It’s the eve of Friday’s Opening Ceremonies for the 2012 Olympic Games in London. Look to a festival of Britain and the world, with, among other things, flavorings of Shakespeare, the Beatles, and Bond.
** JERRY-RIGGING: OUT TO GET SHIT DONE AT SUNRISE. In his inimitable fashion, Governor Jerry Brown declared during Wednesday’s roll-out of his peripheral canal, er, tunnels plan to ship water from the Sacramento River to agriculture and thirsty populations to the south while protecting the Sacramento Delta, that he wants to “get shit done” as governor. By which he means pushing forward the water, renewable energy, high-speed rail.
“Analysis paralysis is not why I came back 30 years later to handle some of the same issues,” Brown declared in a Sacramento appearance with U.S. Interior Secretary Ken Salazar.
He continued today with an event to start up the Sunrise Powerlink transmission line, a 117-mile long project which now links solar and wind farms in the Imperial Valley with the grid in the San Diego metropolitan area.
Former Governor Arnold Schwarzenegger joined Brown at this event. Schwarzenegger started the Sunrise project in the middle of his time as governor, and fought a hard slog to get it over numerous hurdles.
Schwarzenegger presided over the groundbreaking in December 2010 and was on hand today to join Brown and a few others in flipping the large industrial switches for the transmission line.
Last night Schwarzenegger told me that it had been a long struggle getting the Sunrise project through, but very much worth it. Backed by business and labor organizations, it was opposed by a variety of mostly local groups, as frequently happens with development projects, but not the major environmental organizations.
“We worked through 11,000 pages of environmental impact report,” said Schwarzenegger, “and answered many concerns to move it through the desert. The important thing always was to move forward to bring clean energy power of wind and solar from a place where it is abundant to places which need it.”
Brown says that his job as governor is “to build for the long-term future.” Which means new infrastructure for a sustainable California, in energy, transportation, and water, infrastructure that takes advantage of new technology to avoid traps of the past.
Brown was the original champion of renewable energy and energy efficiency as governor in the 1970s and 1980s. But it is Schwarzenegger who amped up those efforts during his governorship, after backing and then expanding the renewable portfolio standard enacted by Brown’s former chief of staff, then Governor Gray Davis.
Mindful of the Olympics, the sportsman Schwarzenegger told me that in building for the future, it is “like a relay race, with one governor taking the torch from the other and handing it off to the next, always seeing the vision of the finish line.”
Like the renewable energy and conservation issues he continues to push as an advocate working with the United Nations, water and high-speed rail are two more “building for the future” issues that he shares with Brown.

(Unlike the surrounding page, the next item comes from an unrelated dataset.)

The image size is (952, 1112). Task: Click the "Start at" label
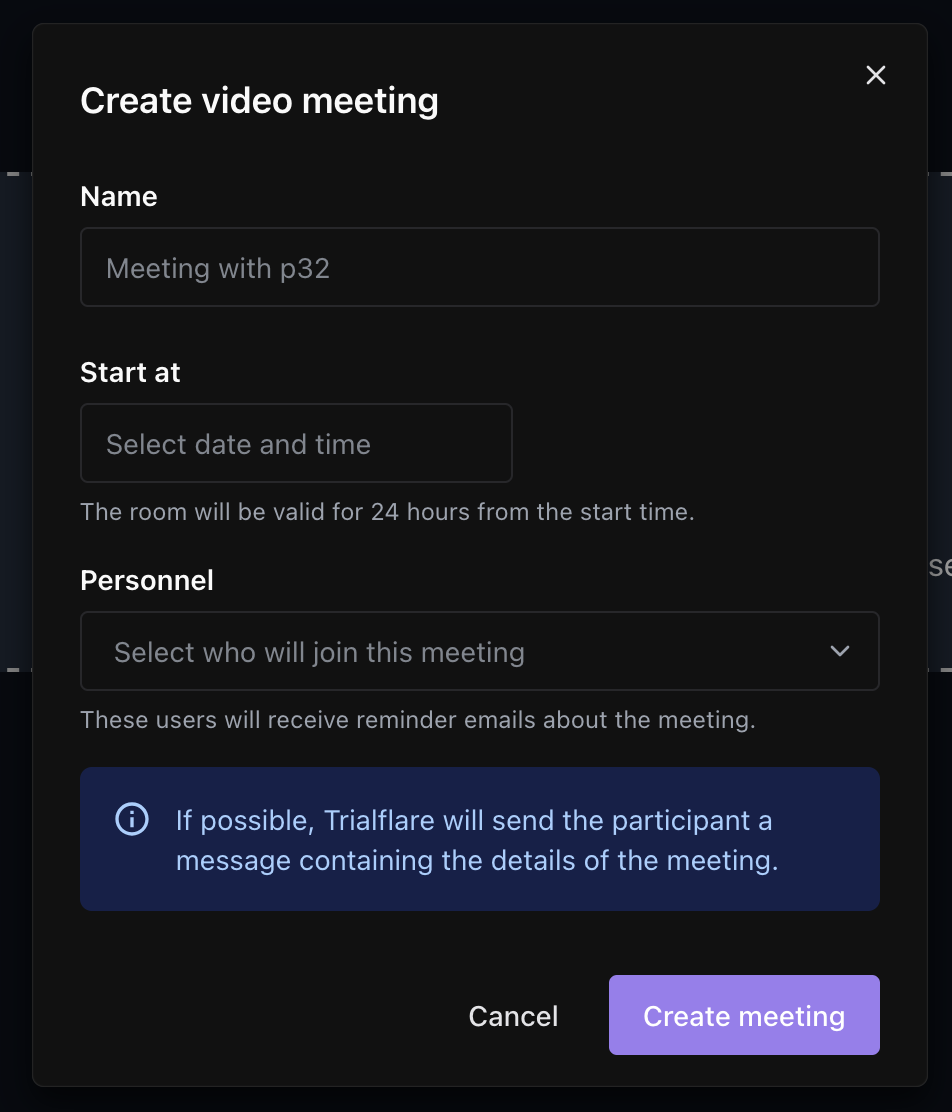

Brown pushed a comprehensive water development and environmental protection program through the state legislature in 1982, only to see it shot down at the polls in a strange bedfellows referendum campaign conducted by conservative Central Valley farmers and Northern California environmentalists.
Schwarzenegger got the first big water bonds measure in nearly 30 years through the legislature in 2009. But electoral conditions had it postponed from 2010 to 2012, then to 2014, with some trimming likely. Critics says it has some pork that needs to be eliminated. One person’s pork is another’s deal maker.
Meanwhile, Brown has the new proposal to move water from one of the West’s great rivers to thirsty and growing environs to the south.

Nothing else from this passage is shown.